尋ねることはしても、こういう“自分の話”を、〈男〉にじかに話したことはなかった。それでも『Five Years』の日本語訳について、わたしが並々ならぬ興味を持っていることがわかったのだろう。第6回目の公開練習のあとには、〈男〉は自分のリュックから1冊の本を取り出して見せてくれた。1977年にロッキングオン社から刊行された『岩谷宏のロック論集』。本を手に取る前から、わかっていた。その中に『Five Years』の訳詞が載っているのだ。

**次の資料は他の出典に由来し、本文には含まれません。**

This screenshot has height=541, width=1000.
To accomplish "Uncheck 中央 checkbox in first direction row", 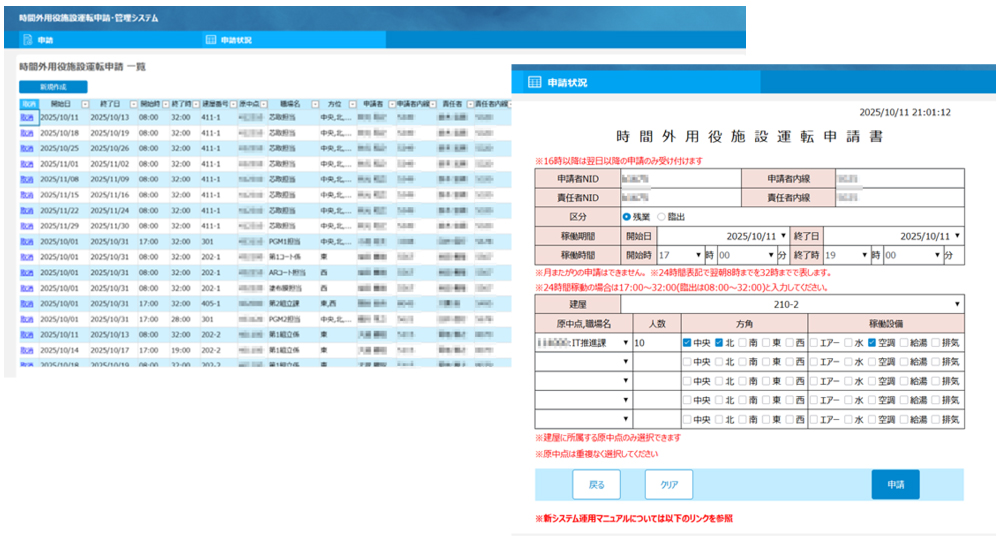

〈男〉から差し出された本を受け取ると、何もかもがなつかしかった。大類信による装丁も、紙の質感も、開いたページの文字の書体や、写真やイラストの配置もなつかしい。ああ、やっぱりこれね………という気持ちだけで、もう充分だった。『Five Years』の訳詞が載ったページを開いて、確認するまでもない。かつてわたしもこの本を持っていたのだから。15歳か16歳のときに、ロッキングオンに直に申し込む通販でこの本を買った〔書店に並ぶような本ではなかった)。買って熟読した。お守りのように通学鞄にもいつも忍ばせていて、休み時間にひとりで読んだ。クラスメートとは共有できない、ロックの時間。学校の勉強よりも、ともだちとのおしゃべりよりも大切な、唯一の自分の時間ーー。でも、不思議の国のアリスを例に出すまでもなく、女の子は次へと「急ぐ」のだ。いつだったか、「こういうものとも決別しなければいけない」と思い立った時期に、持っていた岩谷宏の本は全部、古本屋に売ってしまった。それからずいぶんたって(ほとぼりが醒めて?)、違う古本屋で見かけた数冊は買い直したのだけれど。『岩谷宏のロック論集』は残念ながら手元にない。だからなおさら、なつかしかった。文字を目で追うこともしたくないほど、存在じたいがなつかしい本だった。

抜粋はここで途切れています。